The following examples show how to pull and run the training-nv-pytorch image using Docker.

To use this image in ACS, select it from the Artifacts page in the console when creating a workload, or specify the image reference in a YAML file.

1. Pull the image

docker pull egslingjun-registry.cn-wulanchabu.cr.aliyuncs.com/egslingjun/training-nv-pytorch:[tag]

Replace [tag] with the target image tag, such as 25.12-cu130-serverless or 25.12-cu128-serverless.

2. Enable compiler and memory optimizations

Enable compiler optimization

Use the Hugging Face Transformers Trainer API:

image.png

Enable GPU memory optimization for recomputation

export CHECKPOINT_OPTIMIZATION=true

3. Start the container

The image includes a built-in model training tool, ljperf. The following example starts the container and runs a training job.

LLM workloads

# Start the container
docker run --rm -it --ipc=host --net=host --privileged egslingjun-registry.cn-wulanchabu.cr.aliyuncs.com/egslingjun/training-nv-pytorch:[tag]

# Run the training demo
ljperf benchmark --model deepspeed/llama3-8b

4. Configuration recommendations

Follow these recommendations when using this image:

  • Do not reinstall pre-bundled libraries such as PyTorch and DeepSpeed. The image is tuned with specific library versions; reinstalling them may break optimizations.
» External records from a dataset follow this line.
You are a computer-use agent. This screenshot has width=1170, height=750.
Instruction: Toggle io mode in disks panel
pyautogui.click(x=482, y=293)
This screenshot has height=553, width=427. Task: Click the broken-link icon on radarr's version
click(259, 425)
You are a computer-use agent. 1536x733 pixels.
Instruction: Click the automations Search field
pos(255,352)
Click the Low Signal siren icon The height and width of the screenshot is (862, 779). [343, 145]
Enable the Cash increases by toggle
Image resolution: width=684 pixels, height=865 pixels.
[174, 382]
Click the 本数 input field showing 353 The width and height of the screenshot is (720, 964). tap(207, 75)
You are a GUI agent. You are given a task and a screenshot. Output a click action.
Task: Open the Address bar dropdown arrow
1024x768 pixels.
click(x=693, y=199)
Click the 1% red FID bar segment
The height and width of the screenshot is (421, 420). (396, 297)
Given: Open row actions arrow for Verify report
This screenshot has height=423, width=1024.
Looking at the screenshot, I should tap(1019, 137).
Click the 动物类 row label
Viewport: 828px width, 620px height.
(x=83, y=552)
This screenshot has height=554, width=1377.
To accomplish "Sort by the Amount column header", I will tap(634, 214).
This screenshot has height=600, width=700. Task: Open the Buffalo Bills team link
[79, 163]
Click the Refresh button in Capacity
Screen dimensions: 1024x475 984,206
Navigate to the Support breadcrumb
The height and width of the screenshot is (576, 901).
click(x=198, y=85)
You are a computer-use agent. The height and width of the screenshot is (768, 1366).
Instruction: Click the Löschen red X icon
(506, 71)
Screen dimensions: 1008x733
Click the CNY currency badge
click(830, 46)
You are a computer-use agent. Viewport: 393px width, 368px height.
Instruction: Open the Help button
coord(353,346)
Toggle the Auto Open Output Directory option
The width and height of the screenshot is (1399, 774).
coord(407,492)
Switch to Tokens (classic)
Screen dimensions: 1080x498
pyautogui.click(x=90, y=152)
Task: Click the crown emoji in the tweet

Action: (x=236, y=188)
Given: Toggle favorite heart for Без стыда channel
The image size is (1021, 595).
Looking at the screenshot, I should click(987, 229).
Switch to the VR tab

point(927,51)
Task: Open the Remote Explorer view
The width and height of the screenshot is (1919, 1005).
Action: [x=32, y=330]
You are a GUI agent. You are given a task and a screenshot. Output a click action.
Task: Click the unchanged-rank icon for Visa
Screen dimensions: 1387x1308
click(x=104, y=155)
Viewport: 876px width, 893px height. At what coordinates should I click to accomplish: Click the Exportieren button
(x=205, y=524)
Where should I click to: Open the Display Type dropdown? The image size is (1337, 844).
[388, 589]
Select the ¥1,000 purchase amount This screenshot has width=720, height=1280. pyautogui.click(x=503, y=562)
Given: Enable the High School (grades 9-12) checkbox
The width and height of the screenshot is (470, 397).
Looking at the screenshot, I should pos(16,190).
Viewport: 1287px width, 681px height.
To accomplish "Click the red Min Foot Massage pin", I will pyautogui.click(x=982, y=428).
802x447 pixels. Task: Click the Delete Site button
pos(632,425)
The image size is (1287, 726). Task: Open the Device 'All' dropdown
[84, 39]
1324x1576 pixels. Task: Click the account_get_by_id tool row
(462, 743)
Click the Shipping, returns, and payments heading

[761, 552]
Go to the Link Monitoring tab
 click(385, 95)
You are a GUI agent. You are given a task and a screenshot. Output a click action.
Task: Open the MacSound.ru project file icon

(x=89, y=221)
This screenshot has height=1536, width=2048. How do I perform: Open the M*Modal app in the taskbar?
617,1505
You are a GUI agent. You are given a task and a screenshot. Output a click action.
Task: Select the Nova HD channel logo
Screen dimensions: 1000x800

  • Leave zero_optimization.stage3_prefetch_bucket_size in your DeepSpeed configuration blank or set it to auto.

  • Set NCCL_SOCKET_IFNAME based on the number of GPUs requested per pod:

    GPU count per pod Setting
    1, 2, 4, or 8 GPUs NCCL_SOCKET_IFNAME=eth0 (default)
    16 GPUs (all GPUs on the machine, using High-Performance Network (HPN)) NCCL_SOCKET_IFNAME=hpn0

Known issues

Compiling fa3 on CUDA 13.0.2 fails

Condition: Using the CUDA 13.0.2 (25.12-cu130-serverless) image and compiling flash-attention 3 (fa3) directly inside the container.

Impact: The compilation fails with an error.

Workaround: This is a known community issue. Do not compile fa3 directly on the CUDA 13.0.2 image. Use the CUDA 12.8 (25.12-cu128-serverless) image if fa3 compilation is required.